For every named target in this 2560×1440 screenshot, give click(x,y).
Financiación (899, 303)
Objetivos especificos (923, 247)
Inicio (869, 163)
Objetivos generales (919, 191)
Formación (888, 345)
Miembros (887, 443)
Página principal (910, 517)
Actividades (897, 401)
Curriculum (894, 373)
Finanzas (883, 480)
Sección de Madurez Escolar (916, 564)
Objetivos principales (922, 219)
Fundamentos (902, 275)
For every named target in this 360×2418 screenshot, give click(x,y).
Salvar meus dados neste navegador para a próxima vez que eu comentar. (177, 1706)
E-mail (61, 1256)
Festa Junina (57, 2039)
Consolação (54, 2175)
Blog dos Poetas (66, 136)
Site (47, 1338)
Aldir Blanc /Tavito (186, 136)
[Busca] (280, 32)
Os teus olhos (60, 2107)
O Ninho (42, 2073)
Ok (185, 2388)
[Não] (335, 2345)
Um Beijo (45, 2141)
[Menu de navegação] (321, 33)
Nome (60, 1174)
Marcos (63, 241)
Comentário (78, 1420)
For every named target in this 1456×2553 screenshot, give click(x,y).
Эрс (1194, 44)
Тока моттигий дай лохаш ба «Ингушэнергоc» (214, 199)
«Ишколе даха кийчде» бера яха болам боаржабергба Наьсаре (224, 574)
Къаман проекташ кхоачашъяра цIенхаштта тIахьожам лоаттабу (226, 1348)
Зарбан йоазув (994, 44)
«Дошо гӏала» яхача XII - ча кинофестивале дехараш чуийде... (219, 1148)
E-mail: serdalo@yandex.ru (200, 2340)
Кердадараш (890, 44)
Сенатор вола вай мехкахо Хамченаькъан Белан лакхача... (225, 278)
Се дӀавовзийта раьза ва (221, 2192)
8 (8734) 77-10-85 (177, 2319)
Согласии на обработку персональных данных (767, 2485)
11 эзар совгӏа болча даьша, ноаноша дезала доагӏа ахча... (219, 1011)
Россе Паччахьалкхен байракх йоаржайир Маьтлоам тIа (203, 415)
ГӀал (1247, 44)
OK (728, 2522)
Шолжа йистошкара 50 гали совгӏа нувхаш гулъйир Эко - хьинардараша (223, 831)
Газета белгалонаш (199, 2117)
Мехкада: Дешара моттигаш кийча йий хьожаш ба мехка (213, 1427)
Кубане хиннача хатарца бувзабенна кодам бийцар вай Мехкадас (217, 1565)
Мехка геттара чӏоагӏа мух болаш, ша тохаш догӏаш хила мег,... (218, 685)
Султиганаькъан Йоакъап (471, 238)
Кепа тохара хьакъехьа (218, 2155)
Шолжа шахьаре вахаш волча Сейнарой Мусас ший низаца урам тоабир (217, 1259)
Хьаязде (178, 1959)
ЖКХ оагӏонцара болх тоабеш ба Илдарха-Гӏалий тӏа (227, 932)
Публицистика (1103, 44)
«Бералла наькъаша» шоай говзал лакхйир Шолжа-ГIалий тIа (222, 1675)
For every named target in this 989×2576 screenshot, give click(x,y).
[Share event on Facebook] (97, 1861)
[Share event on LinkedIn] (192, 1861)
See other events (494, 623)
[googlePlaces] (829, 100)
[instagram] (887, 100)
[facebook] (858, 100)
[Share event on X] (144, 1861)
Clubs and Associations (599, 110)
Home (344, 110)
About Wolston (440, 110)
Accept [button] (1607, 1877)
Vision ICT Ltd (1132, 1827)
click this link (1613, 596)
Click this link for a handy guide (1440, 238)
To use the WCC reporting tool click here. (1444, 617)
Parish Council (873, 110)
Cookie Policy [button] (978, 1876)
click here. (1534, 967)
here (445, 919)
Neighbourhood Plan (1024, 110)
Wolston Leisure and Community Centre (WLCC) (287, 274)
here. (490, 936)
============
• Problem to work on: Return every line from the material that contains the word "give".

• Response to the task:
For every named target in this 2560×1440 screenshot, give click(x,y).
For every named target in this 360×2418 screenshot, give click(x,y).
For every named target in this 1456×2553 screenshot, give click(x,y).
For every named target in this 989×2576 screenshot, give click(x,y).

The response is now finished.